I think that getting better at using the laws of physics to reproduce, is some stage before sentience. Sentience as defined by Singer is about responses to pleasure and pain stimuli—which is a specific adaptation that requires specific neural pathways that are not present, e.g., in bacteria. I’m fine with adding another layer before sentience, let’s call it reproduction, and maybe that one is continuous as you suggest, but it stretches what people call conscious. Sure, you can define consciousness to include that layer, and maybe that is what people call panpsychism, but to me, that seems more like expanding a definition by applying an affect heuristic.
But the last two still feel too strong. I will think more about it.
For what it’s worth, I think we will soon see “robots” or LLMs or some such systems that have meta-consciousness or self-consciousness. There are reports of LLMs passing the mirror test and if they can do that and argue the case—and I have seen pretty advanced arguments about reflection too—then you have meta-consciousness also.
I’d like to explore these in more depth, but for now I’ll just reduce all the angles you provided to the helpful summaries/applications you provided. I’ll call the perspective of going from adult human to zygote the “physical history” and the perspective of going up the ancestral tree as the “information history” (for simplicity, maybe we stop as soon as we hit a single-celled organism).
Sentience: This feels like a continuous thing that gets less and less sophisticated as we go up the information history. In each generation, the code gets a little better at using the laws of physics and chemistry to preserve itself. Of course if one has a threshold for what counts as sentience, it will cross it at some point, but this still strikes me as continuous.
Wakefulness: This would strike me as a quantized thing from both the information and physical history perspective. At some point in both histories, the organism/cell would pick up some cyclic behavior.
Intentionality: I’d need to look more at this, because my interpretation of your first sentence doesn’t make sense with the second.
Phenomonal, Self-Consciousness, Meta-Consciousness: Definitely quantized in both perspectives
When I was thinking of subjective experience, I think the only concepts here that are either weaker or stronger than what I had in mind are the last two. For the rest, I think I can both imagine a robot that satisfies the conditions and imagine a conscious being that does not satisfy the condition.
But the last two still feel too strong. I will think more about it.
I think that getting better at using the laws of physics to reproduce, is some stage before sentience. Sentience as defined by Singer is about responses to pleasure and pain stimuli—which is a specific adaptation that requires specific neural pathways that are not present, e.g., in bacteria. I’m fine with adding another layer before sentience, let’s call it reproduction, and maybe that one is continuous as you suggest, but it stretches what people call conscious. Sure, you can define consciousness to include that layer, and maybe that is what people call panpsychism, but to me, that seems more like expanding a definition by applying an affect heuristic.
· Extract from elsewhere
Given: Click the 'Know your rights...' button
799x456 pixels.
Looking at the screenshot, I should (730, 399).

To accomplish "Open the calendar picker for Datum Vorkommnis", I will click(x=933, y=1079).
I’m not sure what “the last two”. :confused:
*The last two bullet points. Meta-consciousness and self-consciousness
For what it’s worth, I think we will soon see “robots” or LLMs or some such systems that have meta-consciousness or self-consciousness. There are reports of LLMs passing the mirror test and if they can do that and argue the case—and I have seen pretty advanced arguments about reflection too—then you have meta-consciousness also.